**Exercises to complete**
(A) In the Fury Road review, swap "Colour" for "Color" and give the passage again, starting with "Film (2015). Warner" and going on through "120 minutes. Colour.".
(B) In the Fury Road review, what is the name of the petrol tanker in which Max and Furiosa try to outrun the patriarch and his henchmen?
(C) According to the Fury Road review, why does the film play Max and Furiosa down almost to the point of somnambulism? Answer in one to three sentences.

**Source extract**
Film (2015). Warner Bros Pictures presents in association with Village Roadshow Pictures a Kennedy Miller Mitchell production. Directed by George Miller. Written by George Miller, Brendan McCarthy and Nico Lathouris. Cast includes Tom Hardy, Nicholas Hoult, Rosie Huntington-Whiteley, Hugh Keays-Byrn and Charlize Theron. 120 minutes. Colour.
Mad Max, antihero of three previous films in this franchise – Mad Max (1979), Mad Max 2 (1981) and Mad Max Beyond Thunderdome (1985) – returns reheated for the Cineplex. The original Max Rockatansky (Mel Gibson), played here by Hardy with some degree of similarly anarchic energy, is soon heard declaiming: "You know, hope is a mistake: if you can't fix what's broken, you'll, uh ... you'll go insane." This hard-earned wisdom highlights both the tone and the message of Mad Max: Fury Road.
Max has been captured via prologue and transported to Citadel, where heavy-breathing fascist Immortan Joe (Keays-Burn) enthrals a heaving corpus of irradiated apocalypse survivors inside a Ruined Earth desert fortress or Keep. When Imperator Furiosa (Theron) leads the despot's five wives in an almost-feminist marronage (in this case, the women are distinguished from their masters by sex rather than by race) toward a fabled "Green Place", she forges an alliance of convenience with Max when he is dislodged as figurehead of a vehicle-in-pursuit driven by sick-puppy warrior Nux (Hoult), who has been using Max as a source of fresh blood. A well-choreographed fight scene illustrates the power relationships between the major protagonists. Fortified in their enormous, cock-shaped petrol tanker the War Rig, they then try to outrun the high-speed patriarch and his henchmen in a frenetic tripartite chase through the Wasteland.
This is a reboot in the mould of Terminator Genisys (2015), albeit one which better understands, after 30 years of retrofitting, film's propensity to fold back on itself into a floating sea of well-known referents. Mad Max: Fury Road wears its symbolism on Furiosa's missing sleeve: bullet farms, corrupt bloodlines, threatening baroque skies. Movement is meaning; symbols are depth. Every destination proves a "wrong turn" and Furiosa is the only reliable custodian of the War Rig's detachable steering wheel. Max and Furiosa are underplayed almost to the point of somnambulism – even the Villains are unloquacious in this one – which serves to bring the world's background (to which the leads only gradually become less oblivious) into the foreground.
Norse myth – chrome-sprayed Valhalla, a shrivelled-up Yggdrasil of a world-tree – merits a fusillade of imagery derived as much from the paintings of Peter Paul Rubens (1577-1640) and J M W Turner (1775-1851) as from the science fictional tropes of Fritz Lang's Metropolis (1926) and Ridley Scott's Blade Runner (1982); this, one assumes, in order to convey the scale of the planetary catastrophe. Nothing is solid here: if anything, the real-life action is flattened out to fit with the film's computer generated imagery.
Furiosa has daubed "OUR BABIES WILL NOT BE WARLORDS" on the walls of the chamber from which she has confiscated Immortan Joe's hard-nippled concubines. (She leaves behind the Hottentot harem responsible for producing his "Mother's Milk", though the "fuel" they produce later proves useful to our fleeing protagonists.) Motherhood is thus divided from sex, every human dependency expressed as competition, the film's hyper-industrialized aesthetic a kind of body without organs, wherein any "deeper reality" is implied by functioning pieces of action theatre.

**Record excerpts**
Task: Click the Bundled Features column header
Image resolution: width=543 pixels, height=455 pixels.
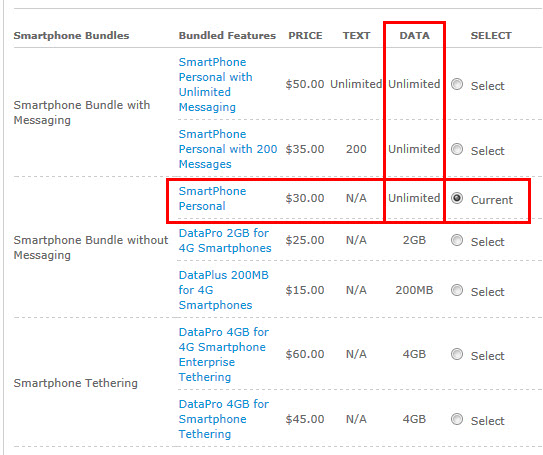Action: (227, 35)
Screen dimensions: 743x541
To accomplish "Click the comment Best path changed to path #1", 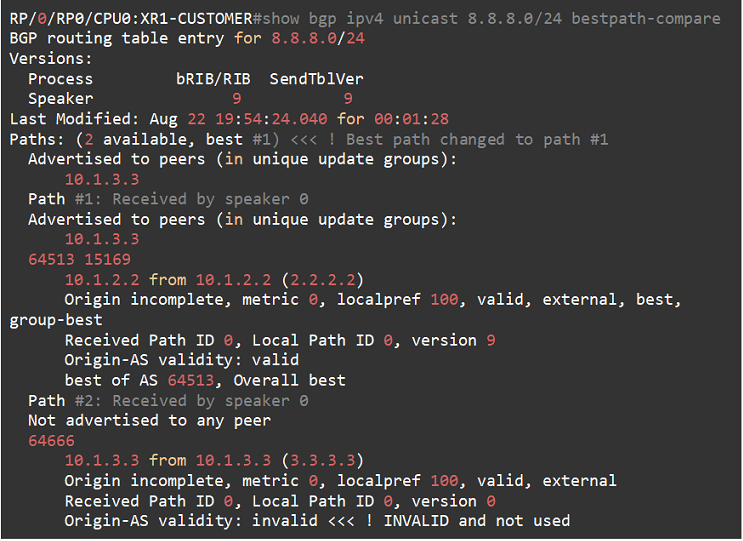I will click(x=477, y=139).
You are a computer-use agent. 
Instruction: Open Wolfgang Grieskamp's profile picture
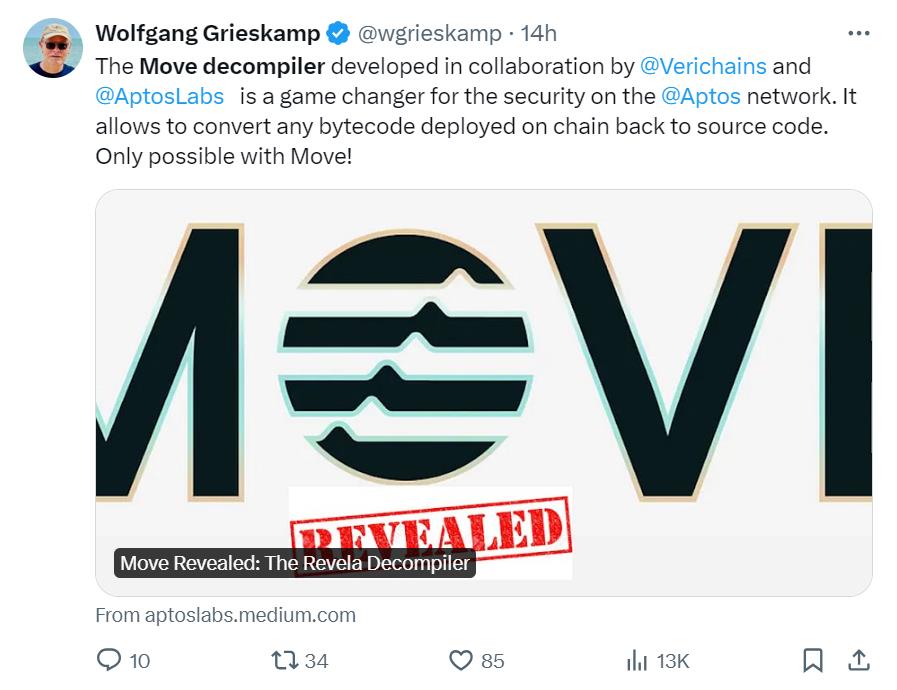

**Solutions to each task**
(A)
Film (2015). Warner Bros Pictures presents in association with Village Roadshow Pictures a Kennedy Miller Mitchell production. Directed by George Miller. Written by George Miller, Brendan McCarthy and Nico Lathouris. Cast includes Tom Hardy, Nicholas Hoult, Rosie Huntington-Whiteley, Hugh Keays-Byrn and Charlize Theron. 120 minutes. Color.

(B) The War Rig.

(C) Underplaying the leads, with even the villains kept unloquacious, brings the world's background into the foreground. The leads themselves only gradually become less oblivious to that background.